Contro la riconciliazione, però, sono tanti gli attori a giocare. Anzitutto Israele, che non ha mai fatto mistero di osteggiare quanti altri mai una Palestina unita dal punto di vista istituzionale e politico, con Fatah e Hamas insieme. E poi anche, e questa è la mia ipotesi, l’ala più radicale (e anche militare) di Hamas, che ha assunto un vero e proprio ruolo politico proprio quando, con atti eclatanti come il rapimento di Gilad Shalit, ha bloccato il processo di riconciliazione che era arrivato a un passo dall’accordo, nel 2006. Anche ora, che la riconciliazione sembra finalmente su binari seri, la fazione armata rientra in gioco. Se veramente riprendesse la guerra guerreggiata a Gaza, la riconciliazione subirebbe un nuovo stop, un nuovo rinvio, in attesa degli eventi.

A pesare sulla tensione, certo, c’è anche la parziale ritrattazione del Rapporto Onu sull’Operazione Piombo Fuso, fatta dal suo autore, Richard Goldstone, con un articolo sul Washington Post.

La foto, presa da Facebook, ritrae i manifestanti che da Tahrir si dirigono verso la vicinissima ambasciata americana al Cairo, per dimostrare contro i raid israeliani su Gaza. Oggi Tahrir era piena come ai tempi delle tre settimane di rivoluzione. Un segnale al Consiglio Militare Supremo. La rivoluzione c’è stata, e indietro non si torna, dicono gli egiziani.
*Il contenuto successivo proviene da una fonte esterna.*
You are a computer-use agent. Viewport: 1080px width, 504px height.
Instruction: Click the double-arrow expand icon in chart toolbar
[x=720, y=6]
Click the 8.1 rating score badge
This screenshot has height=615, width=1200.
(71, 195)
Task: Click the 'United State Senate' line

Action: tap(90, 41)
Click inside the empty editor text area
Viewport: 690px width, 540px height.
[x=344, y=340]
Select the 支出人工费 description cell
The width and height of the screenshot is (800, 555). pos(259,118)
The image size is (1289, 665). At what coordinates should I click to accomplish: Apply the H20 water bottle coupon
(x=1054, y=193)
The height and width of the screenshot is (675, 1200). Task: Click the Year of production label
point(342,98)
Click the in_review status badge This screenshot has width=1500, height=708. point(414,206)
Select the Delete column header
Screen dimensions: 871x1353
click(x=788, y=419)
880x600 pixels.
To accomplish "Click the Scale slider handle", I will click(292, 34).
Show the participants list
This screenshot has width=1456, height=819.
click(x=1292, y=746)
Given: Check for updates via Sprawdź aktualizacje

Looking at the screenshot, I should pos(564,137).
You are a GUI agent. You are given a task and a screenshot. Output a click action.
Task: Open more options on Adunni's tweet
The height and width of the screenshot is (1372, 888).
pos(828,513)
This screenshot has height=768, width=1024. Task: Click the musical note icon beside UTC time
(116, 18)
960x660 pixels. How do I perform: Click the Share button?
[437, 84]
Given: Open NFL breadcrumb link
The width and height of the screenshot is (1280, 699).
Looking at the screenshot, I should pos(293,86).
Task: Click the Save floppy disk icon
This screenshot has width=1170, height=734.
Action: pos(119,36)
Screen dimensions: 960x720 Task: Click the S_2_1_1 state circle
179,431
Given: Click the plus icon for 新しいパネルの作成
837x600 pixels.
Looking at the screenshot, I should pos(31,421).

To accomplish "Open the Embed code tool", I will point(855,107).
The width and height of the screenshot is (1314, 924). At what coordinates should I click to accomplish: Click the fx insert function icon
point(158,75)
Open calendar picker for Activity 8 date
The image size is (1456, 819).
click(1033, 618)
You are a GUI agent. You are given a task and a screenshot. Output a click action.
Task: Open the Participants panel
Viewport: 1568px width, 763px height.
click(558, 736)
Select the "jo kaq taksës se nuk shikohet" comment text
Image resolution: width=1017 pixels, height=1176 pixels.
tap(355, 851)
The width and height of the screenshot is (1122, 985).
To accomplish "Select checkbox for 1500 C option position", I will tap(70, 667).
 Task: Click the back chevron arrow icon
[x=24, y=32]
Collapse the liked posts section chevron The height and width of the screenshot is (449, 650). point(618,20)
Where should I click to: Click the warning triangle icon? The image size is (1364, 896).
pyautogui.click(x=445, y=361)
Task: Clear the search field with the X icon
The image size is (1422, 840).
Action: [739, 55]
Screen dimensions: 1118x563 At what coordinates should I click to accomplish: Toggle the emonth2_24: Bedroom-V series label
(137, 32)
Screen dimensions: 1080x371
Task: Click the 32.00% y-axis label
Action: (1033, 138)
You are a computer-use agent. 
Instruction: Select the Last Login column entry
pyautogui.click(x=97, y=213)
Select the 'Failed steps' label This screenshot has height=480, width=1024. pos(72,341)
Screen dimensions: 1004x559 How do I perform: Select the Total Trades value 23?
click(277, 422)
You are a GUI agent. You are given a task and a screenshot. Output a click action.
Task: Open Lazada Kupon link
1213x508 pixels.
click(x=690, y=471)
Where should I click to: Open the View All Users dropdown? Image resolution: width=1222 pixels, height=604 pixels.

Piccolo aggiornamento: Alle 18 e 30 ora del Cairo (e di Gerusalemme), il più liberal tra gli storici blogger egiziani, Mahmoud Salem alias Sandmonkey, mandava in rete questo tweep: “Dear Israeli government, not the best time to attack ghaza. There are now huge demos heading the way of ur cairo embassy. #jan25“. Tradotto: migliaia di persone, da piazza Tahrir, si sono mosse verso l’ambasciata israeliana a Giza, proprio vicino all’ingresso dello zoo e a poche centinaia di metri dall’università del Cairo. Chiedono che venga rimossa la bandiera israeliana. Le cose si muovono nella regione: i governanti dovranno – dentro e fuori questo pezzo di mondo – si dovranno rendere conto che sono gli stessi parametri a essere cambiati.